YOUR OBJECTIVE: Write the full listing out again, word for word, but omit the pictures.

DATA FOR THIS TASK:
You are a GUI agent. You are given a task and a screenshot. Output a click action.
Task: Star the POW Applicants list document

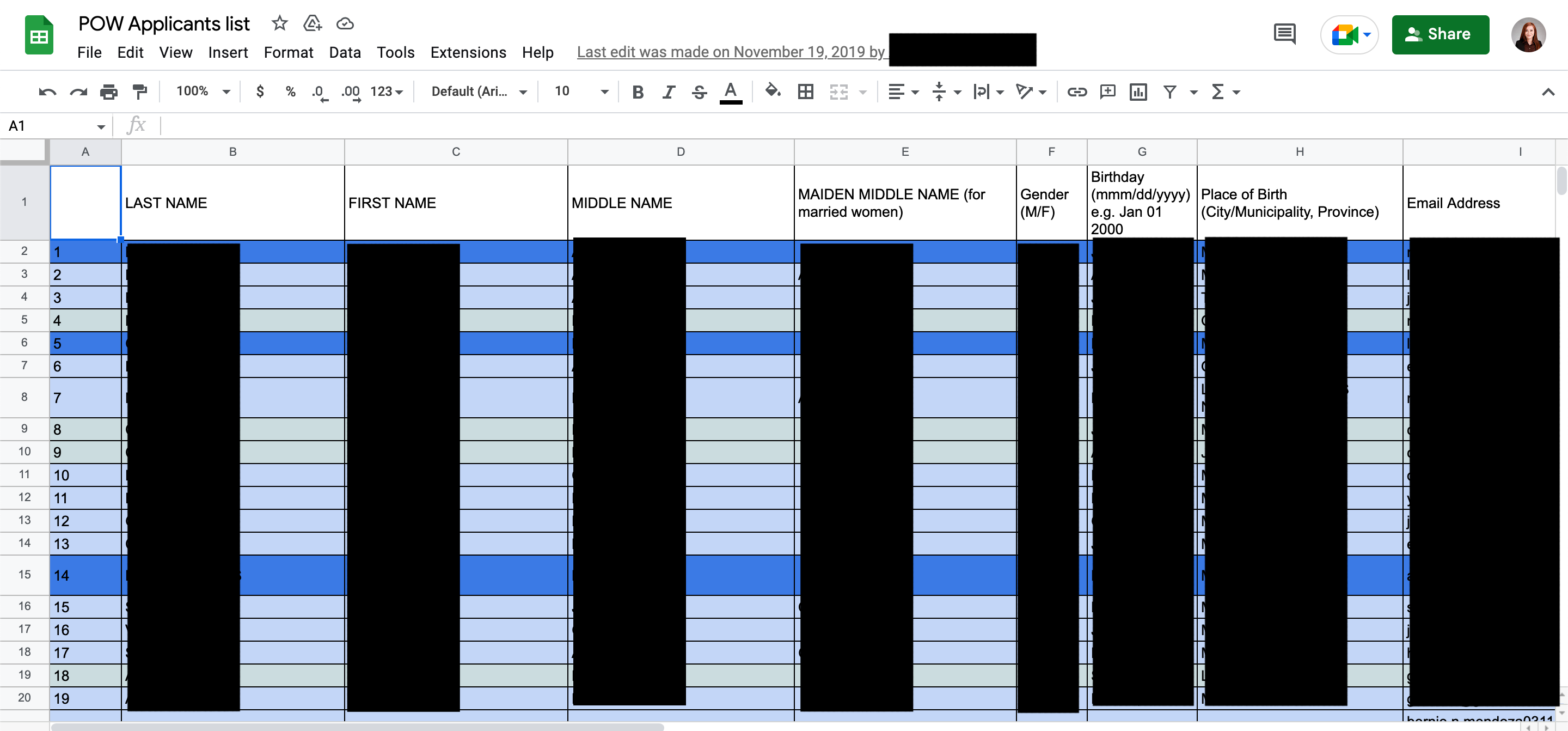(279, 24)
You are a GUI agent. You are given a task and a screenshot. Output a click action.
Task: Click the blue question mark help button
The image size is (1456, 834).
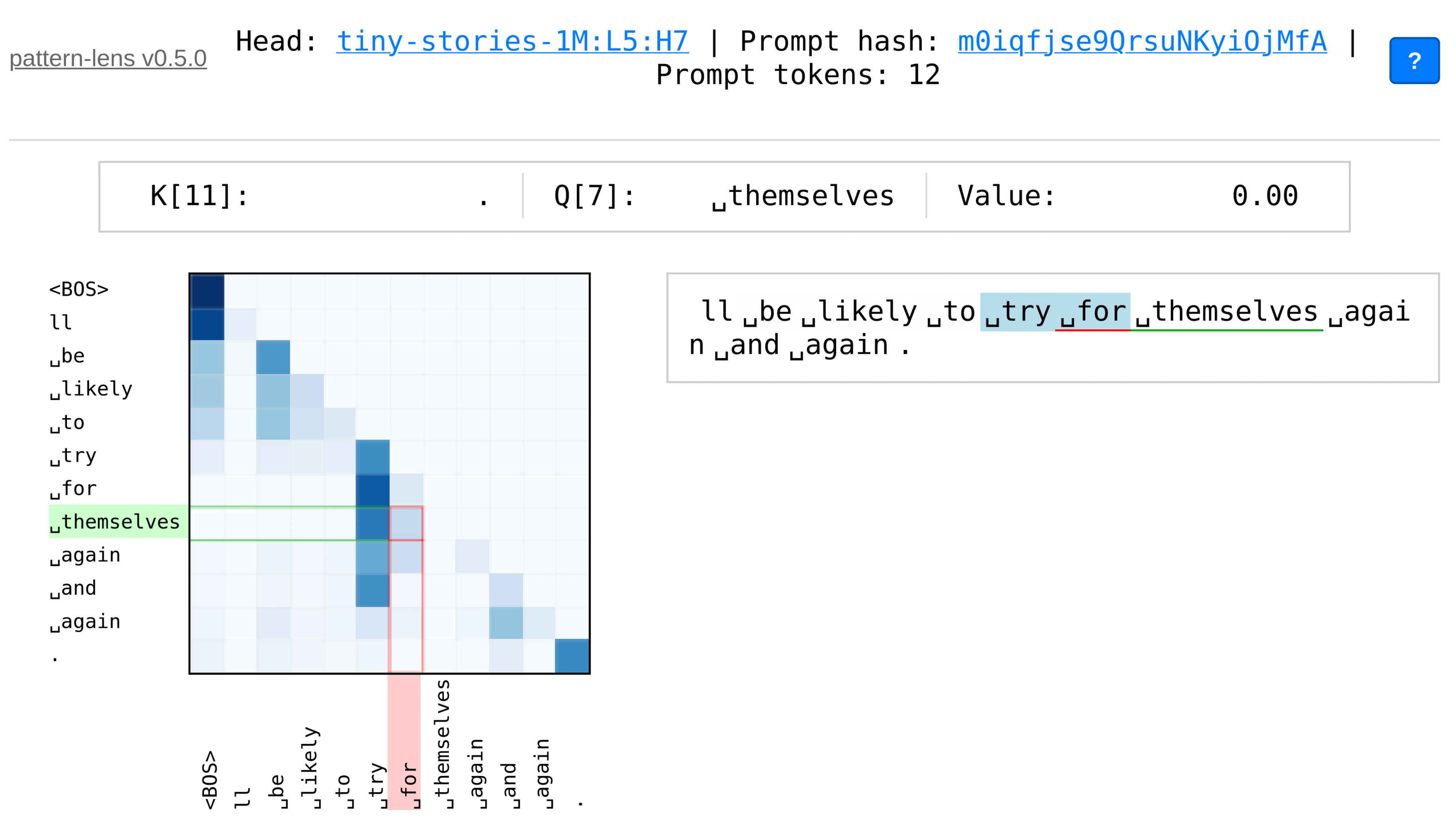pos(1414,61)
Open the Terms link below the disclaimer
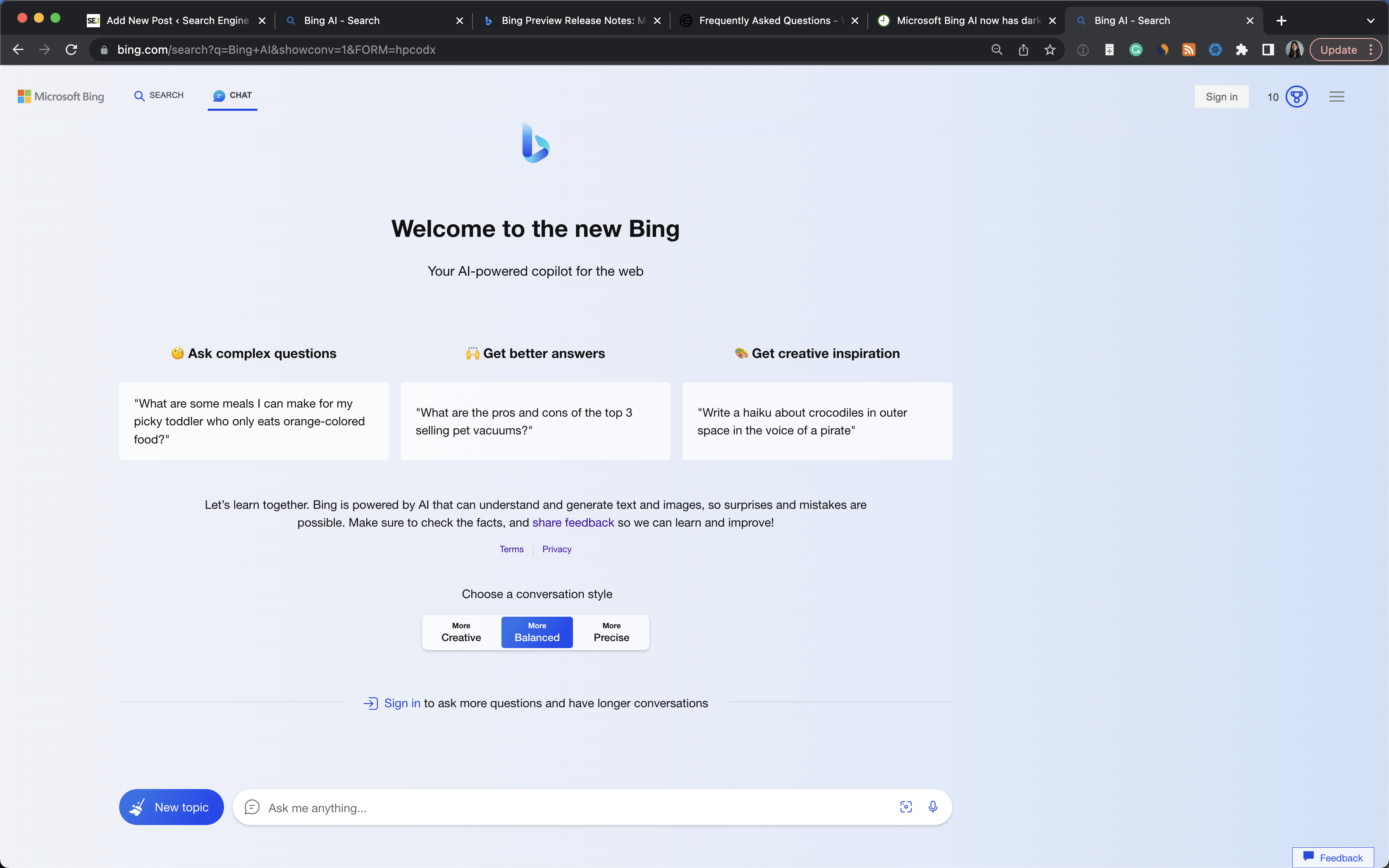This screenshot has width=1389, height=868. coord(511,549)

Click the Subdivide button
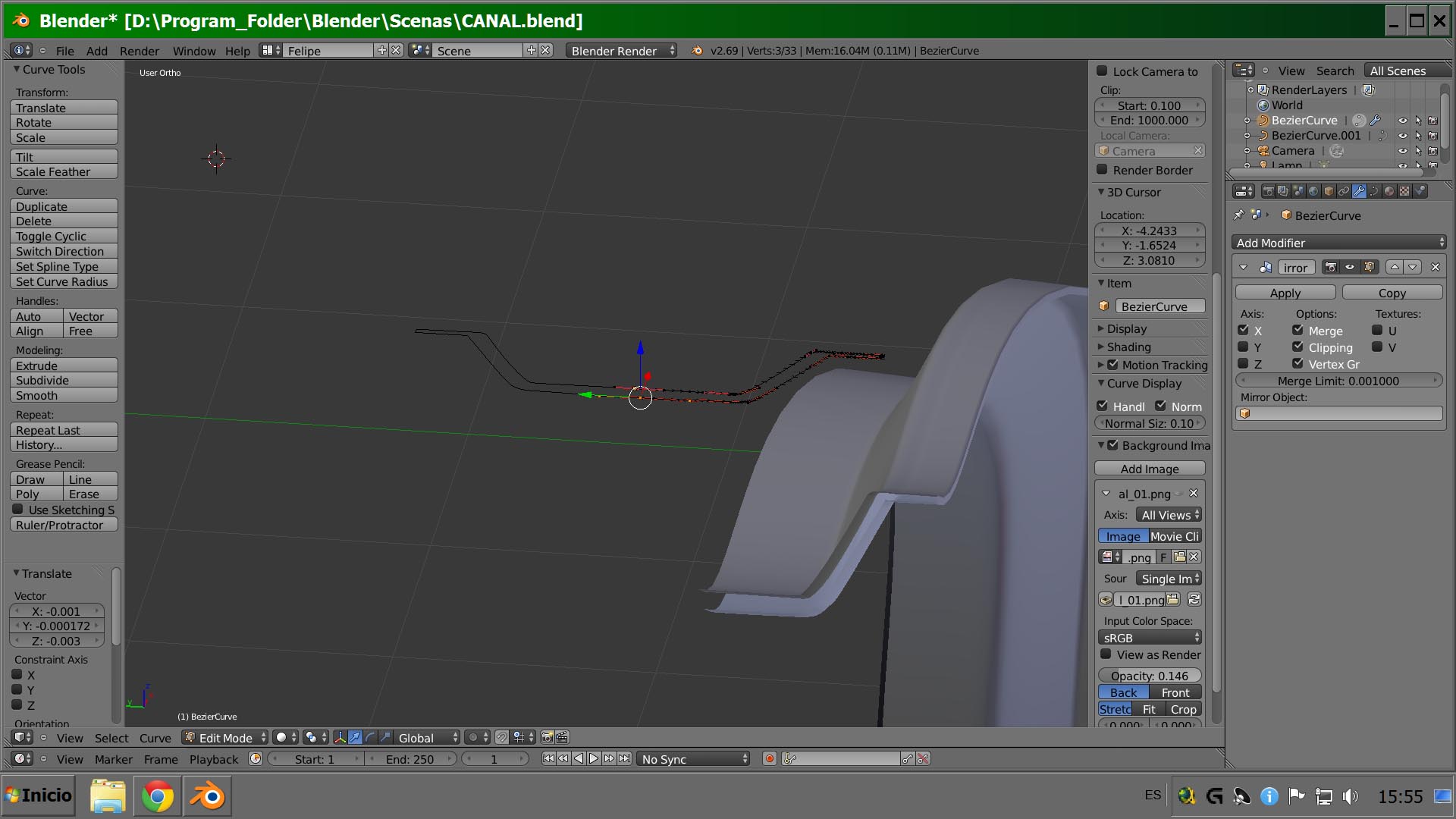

OUTPUT FOR THIS EXERCISE:
You are a GUI agent. You are given a task and a screenshot. Output a click action.
Task: Star the POW Applicants list document

(279, 24)
You are a GUI agent. You are given a task and a screenshot. Output a click action.
Task: Click the blue question mark help button
The image size is (1456, 834).
pos(1414,61)
Open the Terms link below the disclaimer
This screenshot has width=1389, height=868. coord(511,549)

Click the Subdivide button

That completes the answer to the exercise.